The point to be made, amid some uninformed commentary about the FGN’s return this month to the Eurobond market to raise US$3.0bn, is that concessional loans are still available.
The external debt stock of Angola, which has also been downgraded by Moody’s to B2, was an estimated 42% of GDP in 2016.
If we annualize interest and fee payments made on Nigerian external debt in Q3, we arrive at external debt service of 4.3% on the basis of mid-2017 stocks.
To make the same point differently, OAGF data for H1 2017 show domestic and external interest payments by the FGN of N872bn and N56bn respectively.

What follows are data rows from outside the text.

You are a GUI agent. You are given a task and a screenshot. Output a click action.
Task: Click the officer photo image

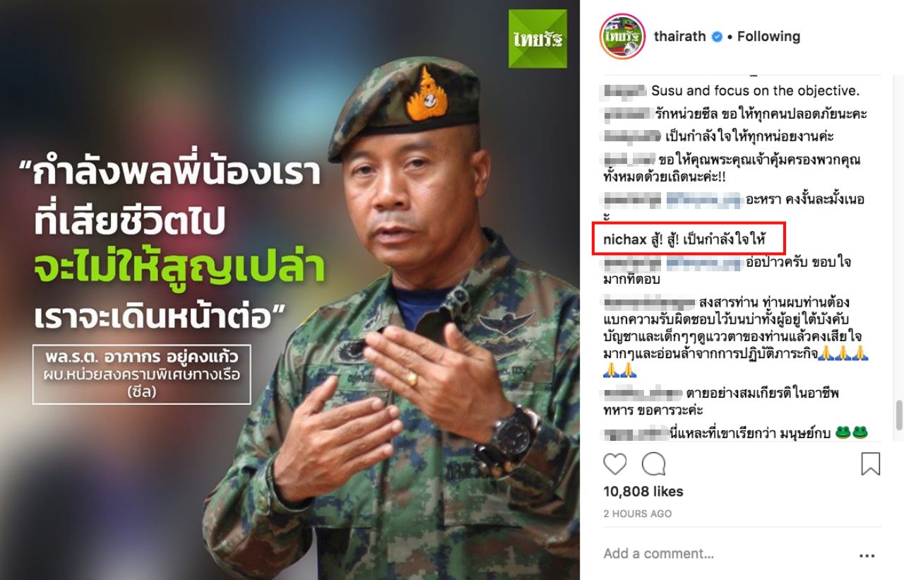[290, 290]
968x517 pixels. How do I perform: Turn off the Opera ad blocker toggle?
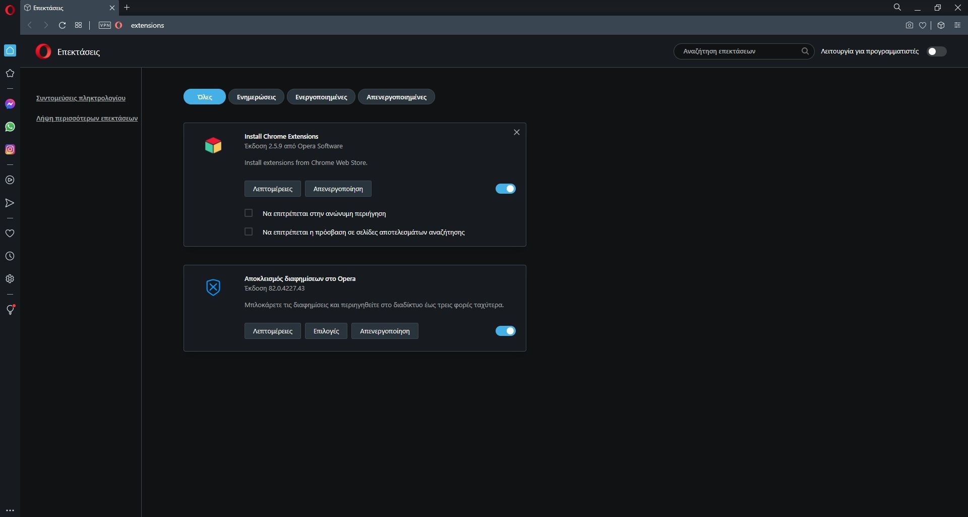505,331
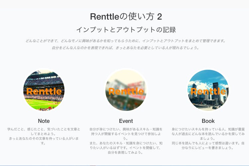This screenshot has height=166, width=249.
Task: Open the Book section title
Action: 208,121
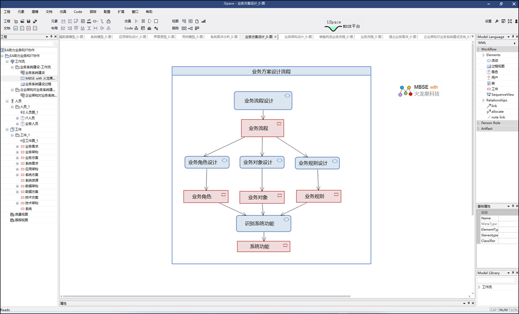The height and width of the screenshot is (314, 519).
Task: Click the 业务流程设计 activity node
Action: point(259,101)
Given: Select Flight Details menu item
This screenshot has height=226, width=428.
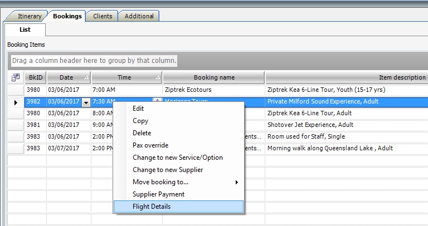Looking at the screenshot, I should tap(152, 207).
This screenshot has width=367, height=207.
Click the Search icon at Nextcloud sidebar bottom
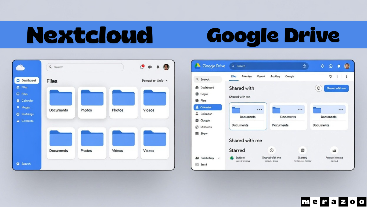[x=19, y=164]
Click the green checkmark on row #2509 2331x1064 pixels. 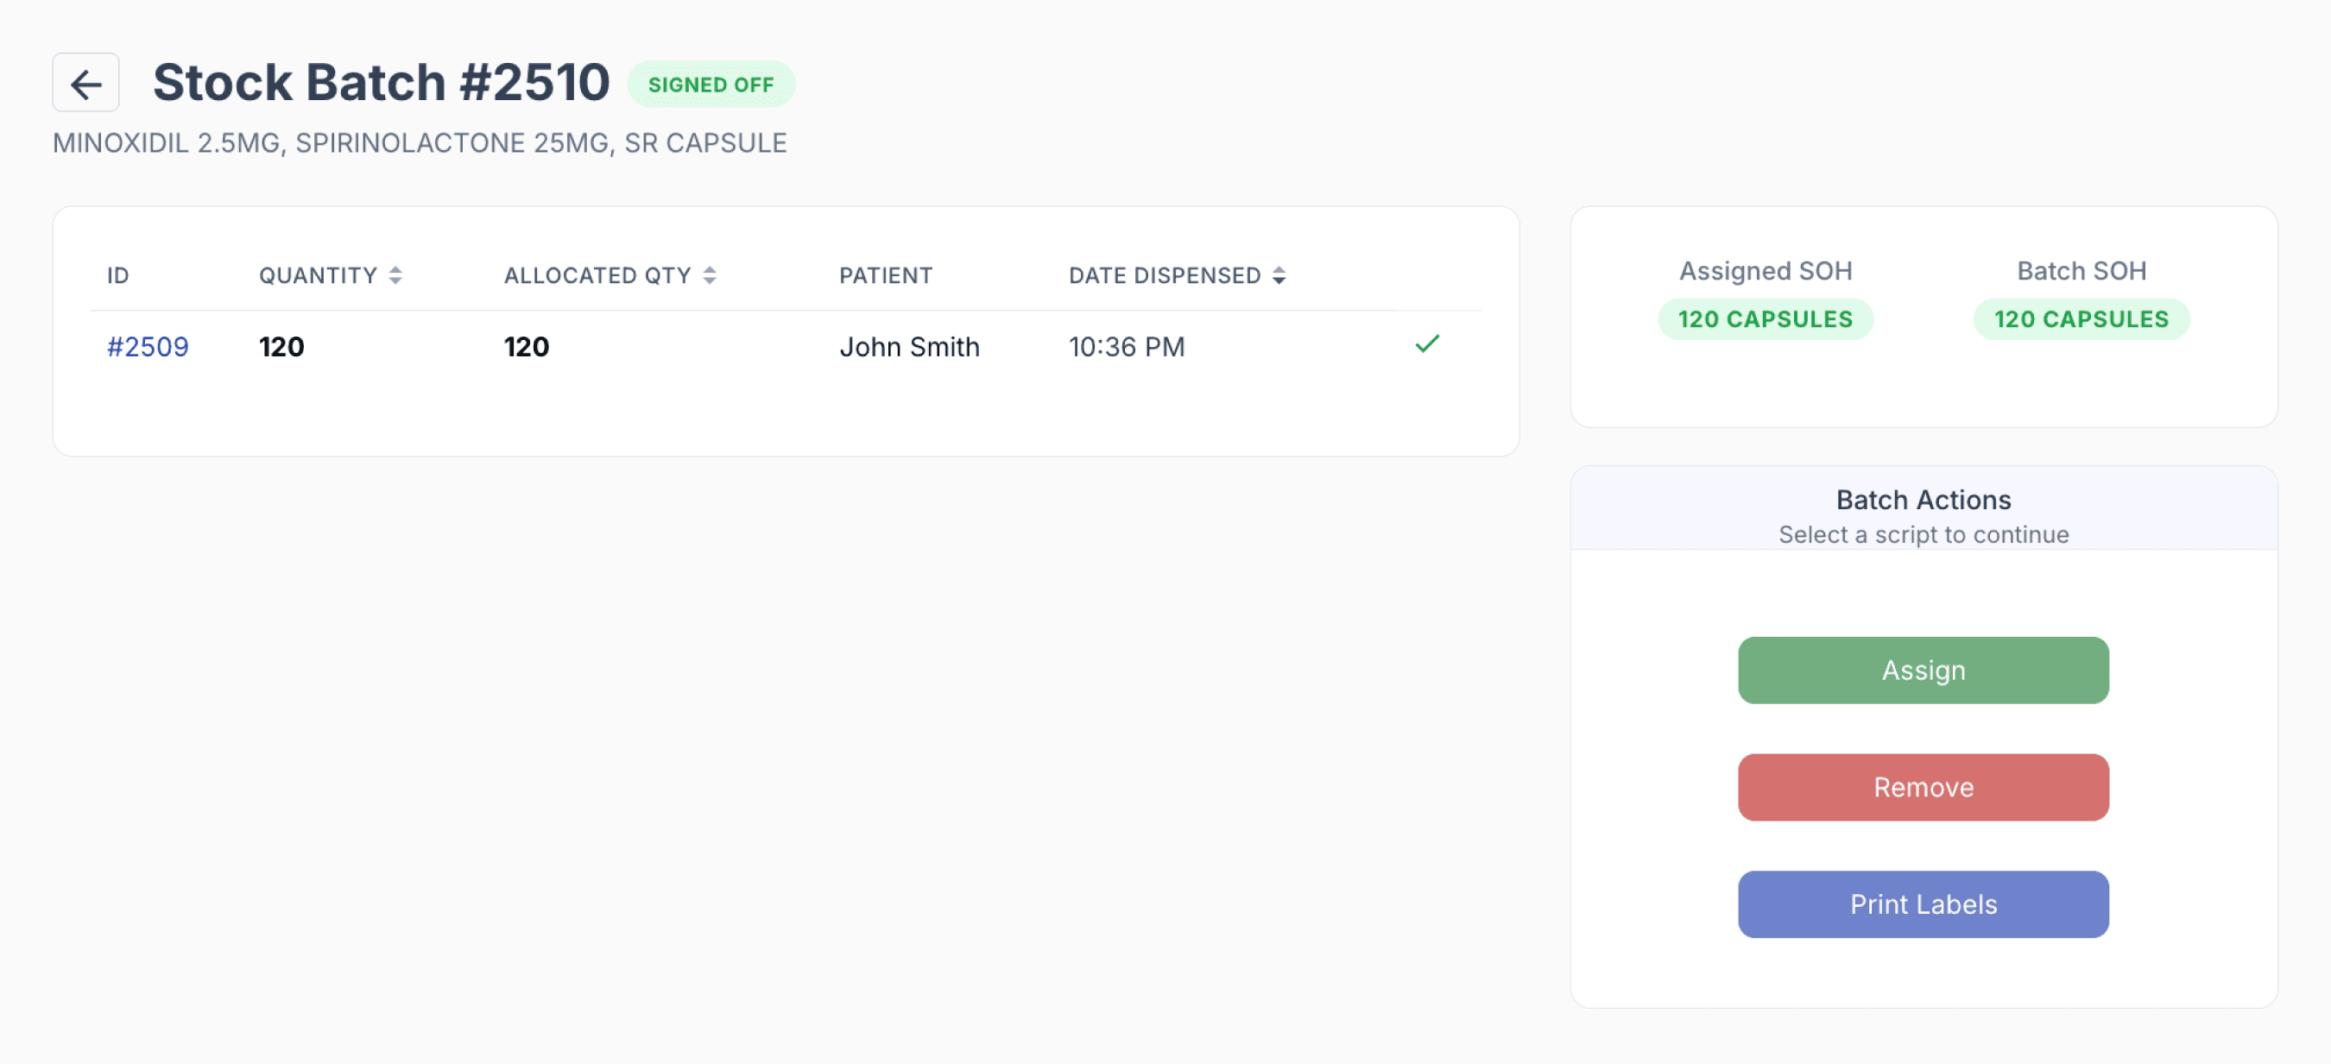pos(1427,345)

The FGN has tapped the Eurobond market again to cover the larger part of its 2017 external borrowing target. If it is to tackle the structural flaws of the Nigerian economy, it has to borrow because transforming its non-oil revenue collection is at best a medium-term project. For reasons we have indicated and others, it make sense to borrow externally.

The FGN’s next step is the externalization of longer-tenor NTBs up to a ceiling of US$3.0bn, which has been approved by the National Assembly.